*What you need to do*
Your output is to consist only of the line containing "Viewport: 960px width, 907px height." and the lines after it, through the end of the data, reproduced exactly.

(Data extracts)

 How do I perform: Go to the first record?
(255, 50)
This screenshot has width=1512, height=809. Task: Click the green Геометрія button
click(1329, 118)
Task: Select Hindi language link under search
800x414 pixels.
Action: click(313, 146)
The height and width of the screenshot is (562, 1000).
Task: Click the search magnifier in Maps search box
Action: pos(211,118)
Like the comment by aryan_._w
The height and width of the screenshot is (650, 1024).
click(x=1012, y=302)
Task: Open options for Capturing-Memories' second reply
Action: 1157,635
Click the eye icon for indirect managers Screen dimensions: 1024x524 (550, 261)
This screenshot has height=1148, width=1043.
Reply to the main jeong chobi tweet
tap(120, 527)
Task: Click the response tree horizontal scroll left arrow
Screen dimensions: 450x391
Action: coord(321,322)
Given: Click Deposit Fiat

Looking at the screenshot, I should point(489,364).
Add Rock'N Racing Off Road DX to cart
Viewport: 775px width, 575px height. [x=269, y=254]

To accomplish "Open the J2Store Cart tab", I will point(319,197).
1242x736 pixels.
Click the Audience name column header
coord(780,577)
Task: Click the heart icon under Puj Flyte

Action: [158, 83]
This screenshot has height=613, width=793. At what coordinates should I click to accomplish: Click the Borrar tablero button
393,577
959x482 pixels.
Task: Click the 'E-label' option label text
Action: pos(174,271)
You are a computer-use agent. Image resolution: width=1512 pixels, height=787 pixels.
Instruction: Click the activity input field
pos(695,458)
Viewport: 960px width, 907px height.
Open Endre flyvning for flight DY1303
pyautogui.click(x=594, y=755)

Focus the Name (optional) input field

(End Data extracts)

*Output of the exercise*
Viewport: 960px width, 907px height.
Open Endre flyvning for flight DY1303
pyautogui.click(x=594, y=755)

Focus the Name (optional) input field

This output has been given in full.